Your child needs audio books! Audio books open a world of literature to your dyslexic child. With audio books, your child will be exposed to sophisticated vocabulary and sentence structure at a much higher level than his independent reading level. Your child will be able to participate in conversations about great books and keep up with the pace of the class.
Isn’t listening to an audio book considered cheating because it’s not really “reading”? Absolutely not. Listening to an audiobook is not like watching a movie instead of reading the book. Talk to your child’s teacher. Explain that he is doing additional work with a tutor to help his skills of decoding. But for assignments that are about the content of a story or text, audio books are a perfectly acceptable method of assistance. Audio books can even be formally declared a type of help on an IEP.
Where do I find audio books?
- Your local library has audio books you can download to devices that play mp3s. In Tennessee, Davidson and Williamson counties offer a service called Overdrive that is free for library patrons. Contact your library for more information.

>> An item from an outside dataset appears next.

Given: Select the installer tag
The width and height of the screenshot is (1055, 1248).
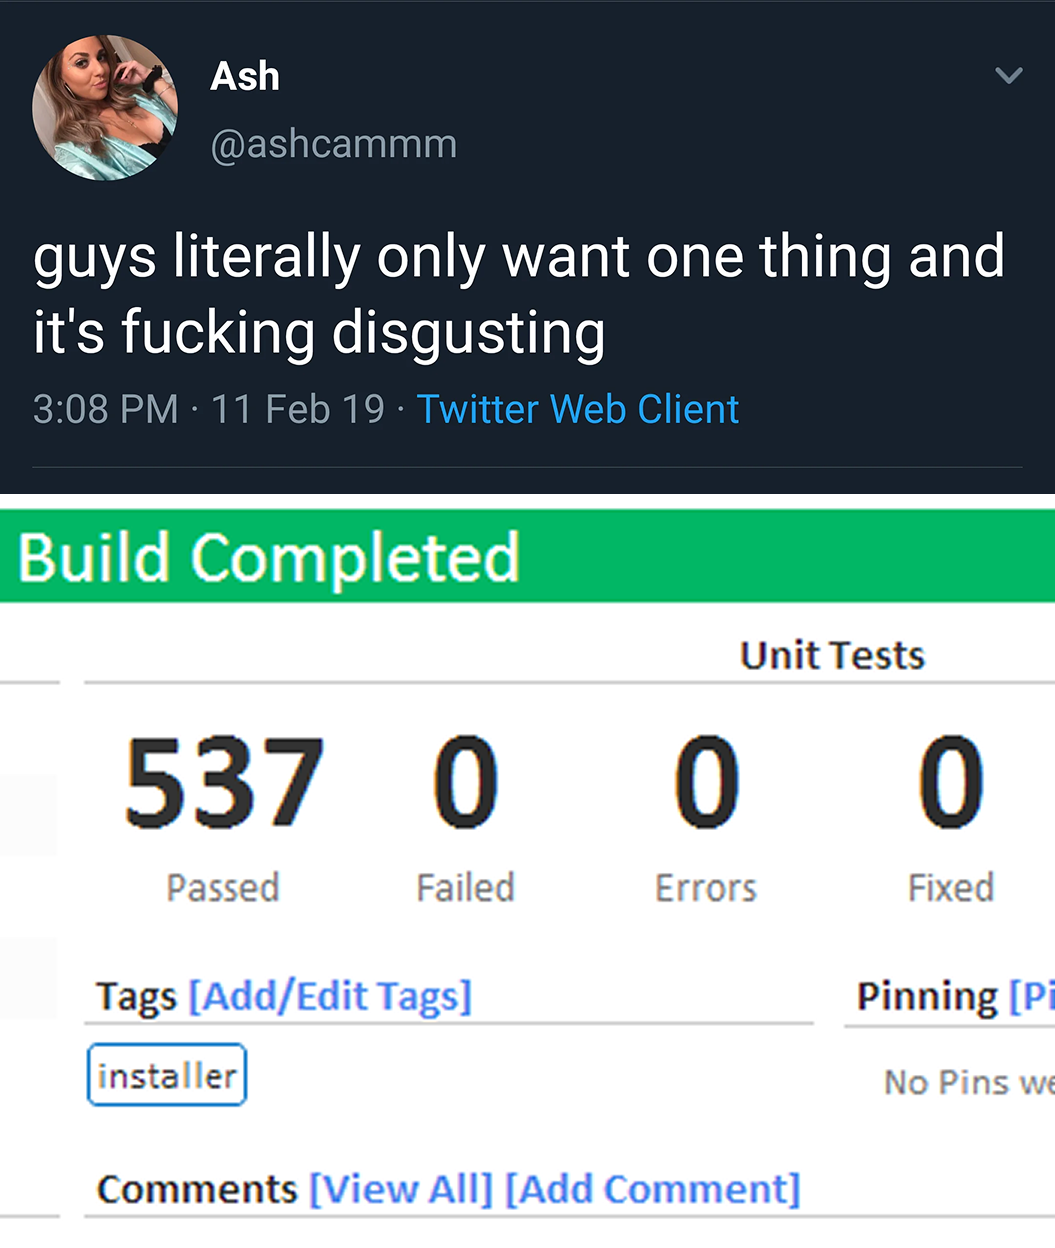Looking at the screenshot, I should 167,1075.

- There is a service called Learning Ally that has given access to audio books to over 375,000 students. Learning Ally has a large selection of textbooks as well. There is a yearly fee associated with Learning Ally, and you must be referred by an have a documented print disability. Nashville Dyslexia Center can help you with this process.
- Google “audiobooks” – you’ll come up with many services, including Amazon’s Audible and audiobooks.com.